Job: Retype each of the following records line for line, without altering anything.
::::::
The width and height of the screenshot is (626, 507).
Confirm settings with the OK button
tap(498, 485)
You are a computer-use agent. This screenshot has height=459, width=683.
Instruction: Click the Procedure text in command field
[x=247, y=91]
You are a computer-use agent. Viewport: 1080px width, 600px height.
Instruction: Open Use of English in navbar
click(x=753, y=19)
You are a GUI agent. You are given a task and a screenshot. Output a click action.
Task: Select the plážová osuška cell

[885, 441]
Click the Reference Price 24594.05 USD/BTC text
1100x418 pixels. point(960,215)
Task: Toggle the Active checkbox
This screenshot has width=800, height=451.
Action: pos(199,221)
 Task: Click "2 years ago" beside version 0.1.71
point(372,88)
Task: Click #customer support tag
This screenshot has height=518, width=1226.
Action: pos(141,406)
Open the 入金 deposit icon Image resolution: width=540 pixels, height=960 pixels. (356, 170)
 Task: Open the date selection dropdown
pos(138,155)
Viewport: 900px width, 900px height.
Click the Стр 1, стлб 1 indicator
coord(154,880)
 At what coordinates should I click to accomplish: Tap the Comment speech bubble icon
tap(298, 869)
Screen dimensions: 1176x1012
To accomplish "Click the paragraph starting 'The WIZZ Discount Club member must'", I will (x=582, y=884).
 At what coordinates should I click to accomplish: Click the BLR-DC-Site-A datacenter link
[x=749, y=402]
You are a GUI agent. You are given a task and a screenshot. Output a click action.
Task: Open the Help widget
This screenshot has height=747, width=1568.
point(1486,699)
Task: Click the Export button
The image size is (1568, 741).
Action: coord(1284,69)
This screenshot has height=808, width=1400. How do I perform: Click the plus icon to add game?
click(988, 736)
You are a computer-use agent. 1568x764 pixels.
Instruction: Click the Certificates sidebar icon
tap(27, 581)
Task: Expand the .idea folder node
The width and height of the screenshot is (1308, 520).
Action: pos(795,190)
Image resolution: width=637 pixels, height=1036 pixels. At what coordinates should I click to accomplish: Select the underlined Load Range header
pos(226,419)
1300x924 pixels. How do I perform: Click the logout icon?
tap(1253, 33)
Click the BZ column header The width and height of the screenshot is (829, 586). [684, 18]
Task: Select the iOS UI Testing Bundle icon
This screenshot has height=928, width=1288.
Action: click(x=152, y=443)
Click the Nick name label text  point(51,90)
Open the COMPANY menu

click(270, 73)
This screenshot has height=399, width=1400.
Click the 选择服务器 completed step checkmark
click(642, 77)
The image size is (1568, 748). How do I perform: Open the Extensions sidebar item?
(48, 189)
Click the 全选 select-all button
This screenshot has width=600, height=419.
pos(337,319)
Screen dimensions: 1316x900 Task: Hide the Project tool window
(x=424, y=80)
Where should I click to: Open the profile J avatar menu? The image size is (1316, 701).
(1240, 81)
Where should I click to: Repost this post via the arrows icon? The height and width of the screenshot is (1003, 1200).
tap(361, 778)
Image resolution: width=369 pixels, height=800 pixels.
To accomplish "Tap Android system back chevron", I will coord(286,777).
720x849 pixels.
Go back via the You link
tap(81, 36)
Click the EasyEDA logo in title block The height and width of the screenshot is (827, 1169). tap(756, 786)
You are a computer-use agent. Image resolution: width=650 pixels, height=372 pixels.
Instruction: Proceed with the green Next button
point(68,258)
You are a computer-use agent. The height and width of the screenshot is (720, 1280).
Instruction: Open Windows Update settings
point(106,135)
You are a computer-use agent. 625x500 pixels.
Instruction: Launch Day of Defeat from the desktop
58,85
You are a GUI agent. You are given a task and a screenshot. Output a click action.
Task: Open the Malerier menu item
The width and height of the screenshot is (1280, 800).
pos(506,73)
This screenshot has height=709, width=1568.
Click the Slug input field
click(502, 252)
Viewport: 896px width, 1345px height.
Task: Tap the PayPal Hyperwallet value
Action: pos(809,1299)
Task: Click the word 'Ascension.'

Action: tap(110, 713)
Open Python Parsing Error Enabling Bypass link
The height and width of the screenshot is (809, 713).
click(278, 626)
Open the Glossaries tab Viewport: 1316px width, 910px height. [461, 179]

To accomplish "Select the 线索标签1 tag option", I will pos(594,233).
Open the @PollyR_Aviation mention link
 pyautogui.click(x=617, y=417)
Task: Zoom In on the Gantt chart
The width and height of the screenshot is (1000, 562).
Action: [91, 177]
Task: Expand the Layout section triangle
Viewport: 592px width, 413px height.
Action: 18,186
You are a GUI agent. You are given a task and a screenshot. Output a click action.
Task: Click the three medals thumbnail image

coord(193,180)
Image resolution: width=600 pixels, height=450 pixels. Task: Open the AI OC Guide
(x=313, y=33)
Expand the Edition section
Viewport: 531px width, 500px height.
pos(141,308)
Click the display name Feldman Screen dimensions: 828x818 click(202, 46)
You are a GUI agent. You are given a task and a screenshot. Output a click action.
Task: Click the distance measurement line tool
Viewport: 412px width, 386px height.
::::::
Answer to the task:
The width and height of the screenshot is (626, 507).
Confirm settings with the OK button
tap(498, 485)
You are a computer-use agent. This screenshot has height=459, width=683.
Instruction: Click the Procedure text in command field
[x=247, y=91]
You are a computer-use agent. Viewport: 1080px width, 600px height.
Instruction: Open Use of English in navbar
click(x=753, y=19)
You are a GUI agent. You are given a task and a screenshot. Output a click action.
Task: Select the plážová osuška cell

[885, 441]
Click the Reference Price 24594.05 USD/BTC text
1100x418 pixels. point(960,215)
Task: Toggle the Active checkbox
This screenshot has width=800, height=451.
Action: pos(199,221)
 Task: Click "2 years ago" beside version 0.1.71
point(372,88)
Task: Click #customer support tag
This screenshot has height=518, width=1226.
Action: pos(141,406)
Open the 入金 deposit icon Image resolution: width=540 pixels, height=960 pixels. (356, 170)
 Task: Open the date selection dropdown
pos(138,155)
Viewport: 900px width, 900px height.
Click the Стр 1, стлб 1 indicator
coord(154,880)
 At what coordinates should I click to accomplish: Tap the Comment speech bubble icon
tap(298, 869)
Screen dimensions: 1176x1012
To accomplish "Click the paragraph starting 'The WIZZ Discount Club member must'", I will (x=582, y=884).
 At what coordinates should I click to accomplish: Click the BLR-DC-Site-A datacenter link
[x=749, y=402]
You are a GUI agent. You are given a task and a screenshot. Output a click action.
Task: Open the Help widget
This screenshot has height=747, width=1568.
point(1486,699)
Task: Click the Export button
The image size is (1568, 741).
Action: coord(1284,69)
This screenshot has height=808, width=1400. How do I perform: Click the plus icon to add game?
click(988, 736)
You are a computer-use agent. 1568x764 pixels.
Instruction: Click the Certificates sidebar icon
tap(27, 581)
Task: Expand the .idea folder node
The width and height of the screenshot is (1308, 520).
Action: pos(795,190)
Image resolution: width=637 pixels, height=1036 pixels. At what coordinates should I click to accomplish: Select the underlined Load Range header
pos(226,419)
1300x924 pixels. How do I perform: Click the logout icon?
tap(1253, 33)
Click the BZ column header The width and height of the screenshot is (829, 586). [684, 18]
Task: Select the iOS UI Testing Bundle icon
This screenshot has height=928, width=1288.
Action: click(x=152, y=443)
Click the Nick name label text  point(51,90)
Open the COMPANY menu

click(270, 73)
This screenshot has height=399, width=1400.
Click the 选择服务器 completed step checkmark
click(642, 77)
The image size is (1568, 748). How do I perform: Open the Extensions sidebar item?
(48, 189)
Click the 全选 select-all button
This screenshot has width=600, height=419.
pos(337,319)
Screen dimensions: 1316x900 Task: Hide the Project tool window
(x=424, y=80)
Where should I click to: Open the profile J avatar menu? The image size is (1316, 701).
(1240, 81)
Where should I click to: Repost this post via the arrows icon? The height and width of the screenshot is (1003, 1200).
tap(361, 778)
Image resolution: width=369 pixels, height=800 pixels.
To accomplish "Tap Android system back chevron", I will coord(286,777).
720x849 pixels.
Go back via the You link
tap(81, 36)
Click the EasyEDA logo in title block The height and width of the screenshot is (827, 1169). tap(756, 786)
You are a computer-use agent. Image resolution: width=650 pixels, height=372 pixels.
Instruction: Proceed with the green Next button
point(68,258)
You are a computer-use agent. The height and width of the screenshot is (720, 1280).
Instruction: Open Windows Update settings
point(106,135)
You are a computer-use agent. 625x500 pixels.
Instruction: Launch Day of Defeat from the desktop
58,85
You are a GUI agent. You are given a task and a screenshot. Output a click action.
Task: Open the Malerier menu item
The width and height of the screenshot is (1280, 800).
pos(506,73)
This screenshot has height=709, width=1568.
Click the Slug input field
click(502, 252)
Viewport: 896px width, 1345px height.
Task: Tap the PayPal Hyperwallet value
Action: pos(809,1299)
Task: Click the word 'Ascension.'

Action: tap(110, 713)
Open Python Parsing Error Enabling Bypass link
The height and width of the screenshot is (809, 713).
click(278, 626)
Open the Glossaries tab Viewport: 1316px width, 910px height. [461, 179]

To accomplish "Select the 线索标签1 tag option", I will pos(594,233).
Open the @PollyR_Aviation mention link
 pyautogui.click(x=617, y=417)
Task: Zoom In on the Gantt chart
The width and height of the screenshot is (1000, 562).
Action: [91, 177]
Task: Expand the Layout section triangle
Viewport: 592px width, 413px height.
Action: 18,186
You are a GUI agent. You are given a task and a screenshot. Output a click action.
Task: Click the three medals thumbnail image

coord(193,180)
Image resolution: width=600 pixels, height=450 pixels. Task: Open the AI OC Guide
(x=313, y=33)
Expand the Edition section
Viewport: 531px width, 500px height.
pos(141,308)
Click the display name Feldman Screen dimensions: 828x818 click(202, 46)
You are a GUI agent. You are given a task and a screenshot. Output a click action.
Task: Click the distance measurement line tool
Viewport: 412px width, 386px height.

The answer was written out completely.